- Elgar original reference
Edited by Francesco Forte, Ram Mudambi and Pietro Maria Navarra
This chapter, with an econometric analysis of 19 OECD countries from 1981 to 2009, shows that fiscal policies generating deficit lead to the disappearance of the fair chances of pursuing welfare in the long run, causing instead a high unemployment rate. The non-conventional conclusion is that a fiscal constitution prescribing to balance the budget is beneficial to the working class. We focus on the long-term relationship between the unemployment ratio (UR), the net lending government ratio to GDP (NLG/GDP), and the tax burden (total receipts on GDP).

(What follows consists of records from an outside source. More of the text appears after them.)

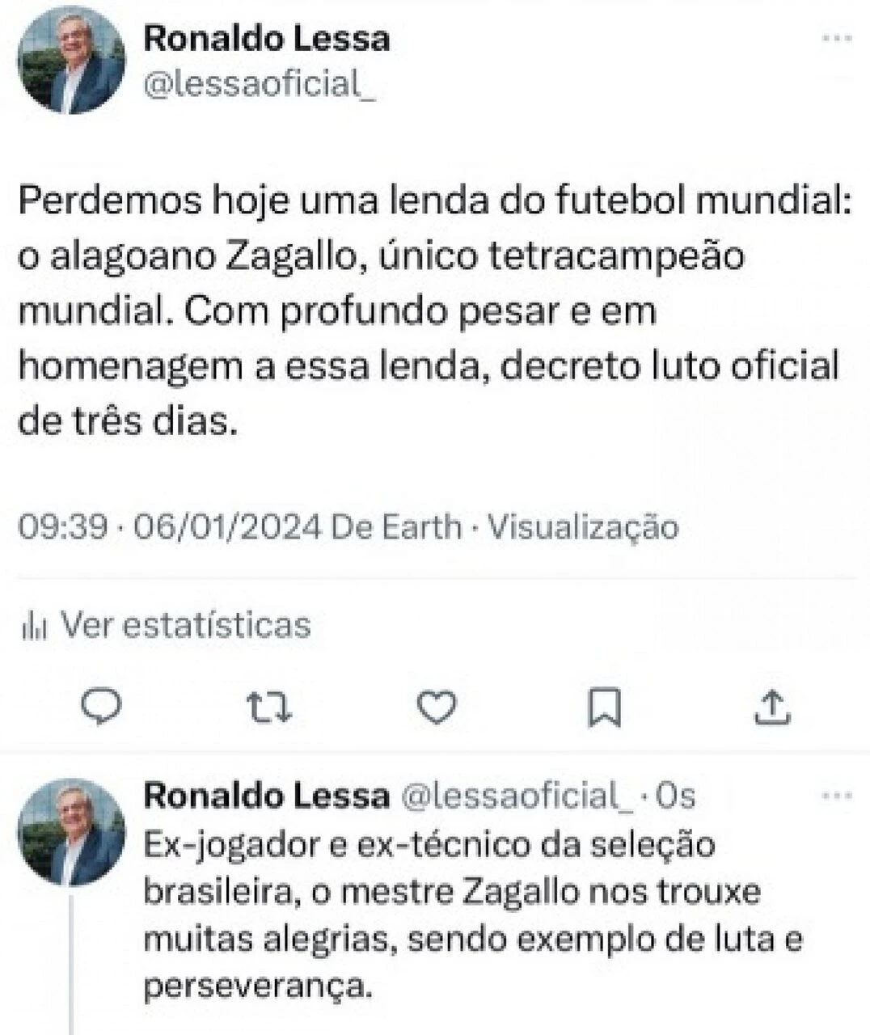
Task: Click the 'De Earth' location label
Action: click(396, 527)
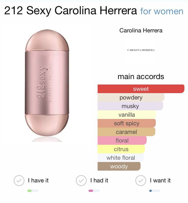Click the 'powdery' accord bar
The height and width of the screenshot is (203, 188).
tap(131, 97)
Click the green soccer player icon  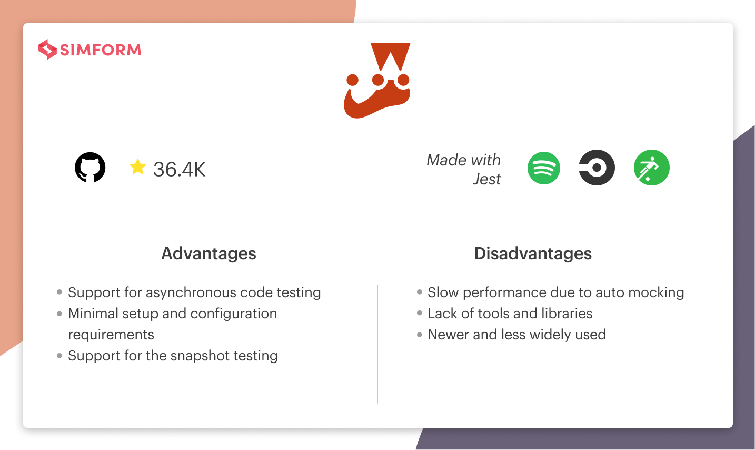pos(652,168)
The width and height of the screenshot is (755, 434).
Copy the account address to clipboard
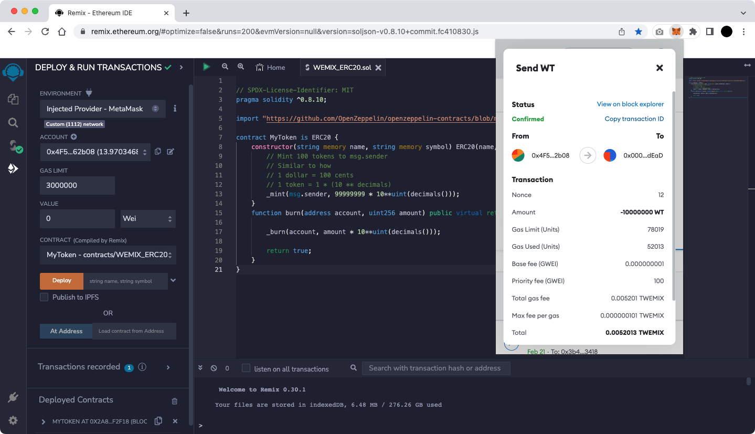pos(158,152)
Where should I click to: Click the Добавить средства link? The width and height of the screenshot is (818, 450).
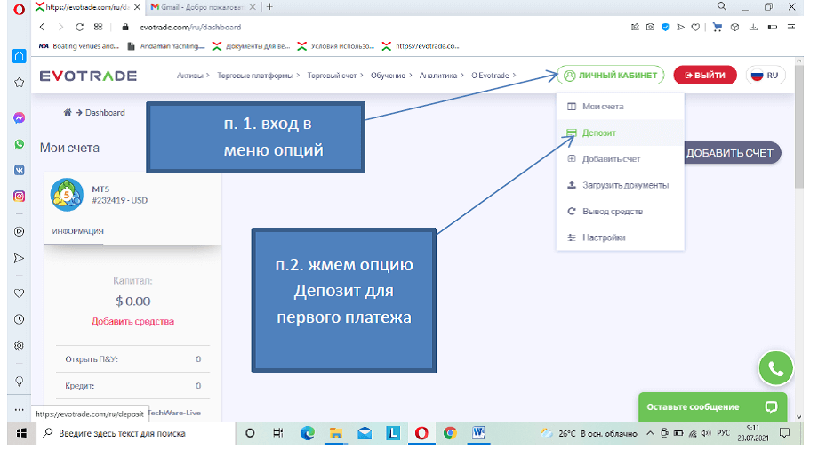point(132,321)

Our present research is an extension of Fedeli and Forte (2012) who, showing a co-integrating relation between unemployment rate and net lending government ratio to GDP for OECD countries, demonstrated that, in the long run, deficit policies, whether on the expenditure or on the revenue side, are germane to unemployment. The insight of Fedeli and Forte (2012) is that public deficit and unemployment are intertwined in the long run. In the present chapter we further investigate this same theme focusing on additional questions on whether high tax burdens are favorable or unfavorable to employment and on the short-term determinants of UR. Adding to the theme, the role of the level of taxation is not a mere intellectual exercise, given that, as shown in the present chapter, the result is that high taxes added to deficit spending aggravate unemployment: a dramatic conclusion follows with respect to the structure and role of the welfare state in the advanced economies.